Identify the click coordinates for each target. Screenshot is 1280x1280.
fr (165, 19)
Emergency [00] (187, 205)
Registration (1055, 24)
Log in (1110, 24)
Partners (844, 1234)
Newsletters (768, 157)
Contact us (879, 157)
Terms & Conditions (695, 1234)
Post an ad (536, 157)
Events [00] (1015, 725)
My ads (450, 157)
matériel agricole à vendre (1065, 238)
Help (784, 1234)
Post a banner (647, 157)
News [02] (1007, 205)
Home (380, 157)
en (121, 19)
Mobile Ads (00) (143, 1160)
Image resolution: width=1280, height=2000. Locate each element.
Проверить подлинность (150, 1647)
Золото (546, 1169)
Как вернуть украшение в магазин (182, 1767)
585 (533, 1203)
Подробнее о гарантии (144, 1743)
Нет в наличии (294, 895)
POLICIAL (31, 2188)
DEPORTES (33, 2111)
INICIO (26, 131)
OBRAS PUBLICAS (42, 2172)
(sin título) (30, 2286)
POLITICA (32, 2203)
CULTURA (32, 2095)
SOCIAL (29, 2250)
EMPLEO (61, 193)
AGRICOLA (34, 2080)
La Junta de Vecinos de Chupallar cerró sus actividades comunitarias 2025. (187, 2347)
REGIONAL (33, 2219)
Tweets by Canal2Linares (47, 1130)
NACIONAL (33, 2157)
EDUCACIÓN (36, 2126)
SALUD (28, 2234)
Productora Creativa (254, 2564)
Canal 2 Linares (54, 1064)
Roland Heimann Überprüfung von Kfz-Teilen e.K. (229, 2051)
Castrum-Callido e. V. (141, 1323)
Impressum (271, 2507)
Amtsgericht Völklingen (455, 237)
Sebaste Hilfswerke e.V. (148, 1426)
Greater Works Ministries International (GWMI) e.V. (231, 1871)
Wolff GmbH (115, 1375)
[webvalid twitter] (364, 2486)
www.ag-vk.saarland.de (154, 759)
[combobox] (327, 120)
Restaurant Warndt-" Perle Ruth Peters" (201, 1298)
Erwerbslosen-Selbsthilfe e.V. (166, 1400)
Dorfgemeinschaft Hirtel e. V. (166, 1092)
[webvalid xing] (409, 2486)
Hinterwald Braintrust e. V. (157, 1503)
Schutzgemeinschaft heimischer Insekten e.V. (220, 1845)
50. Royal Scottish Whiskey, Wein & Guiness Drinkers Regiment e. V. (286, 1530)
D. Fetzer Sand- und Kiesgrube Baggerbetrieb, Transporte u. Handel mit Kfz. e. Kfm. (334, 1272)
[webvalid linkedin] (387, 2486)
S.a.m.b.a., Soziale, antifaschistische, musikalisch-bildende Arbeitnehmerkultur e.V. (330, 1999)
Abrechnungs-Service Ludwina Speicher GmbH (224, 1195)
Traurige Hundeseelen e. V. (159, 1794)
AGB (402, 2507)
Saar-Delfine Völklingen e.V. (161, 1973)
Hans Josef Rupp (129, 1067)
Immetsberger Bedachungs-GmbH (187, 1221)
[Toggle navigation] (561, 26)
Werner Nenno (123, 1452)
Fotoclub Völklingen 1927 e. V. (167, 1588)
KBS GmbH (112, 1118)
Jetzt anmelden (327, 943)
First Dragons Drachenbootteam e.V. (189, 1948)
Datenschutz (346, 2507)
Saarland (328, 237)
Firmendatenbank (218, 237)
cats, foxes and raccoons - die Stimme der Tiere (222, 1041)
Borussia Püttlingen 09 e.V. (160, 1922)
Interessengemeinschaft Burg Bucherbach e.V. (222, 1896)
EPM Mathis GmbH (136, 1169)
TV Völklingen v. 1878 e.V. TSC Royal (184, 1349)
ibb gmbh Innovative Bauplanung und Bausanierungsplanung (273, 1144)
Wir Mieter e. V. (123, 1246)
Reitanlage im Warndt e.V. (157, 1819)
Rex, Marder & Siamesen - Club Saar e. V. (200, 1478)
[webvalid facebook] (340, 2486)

•••

**Given request:** Rewrite the part of the listing that opens with the line containing "ibb gmbh Innovative" and runs through the end of the listing, adding 55 to each number in the coordinates.

**Answer to the exercise:**
ibb gmbh Innovative Bauplanung und Bausanierungsplanung (328, 1199)
Wir Mieter e. V. (178, 1301)
Reitanlage im Warndt e.V. (212, 1874)
Rex, Marder & Siamesen - Club Saar e. V. (255, 1533)
[webvalid facebook] (395, 2541)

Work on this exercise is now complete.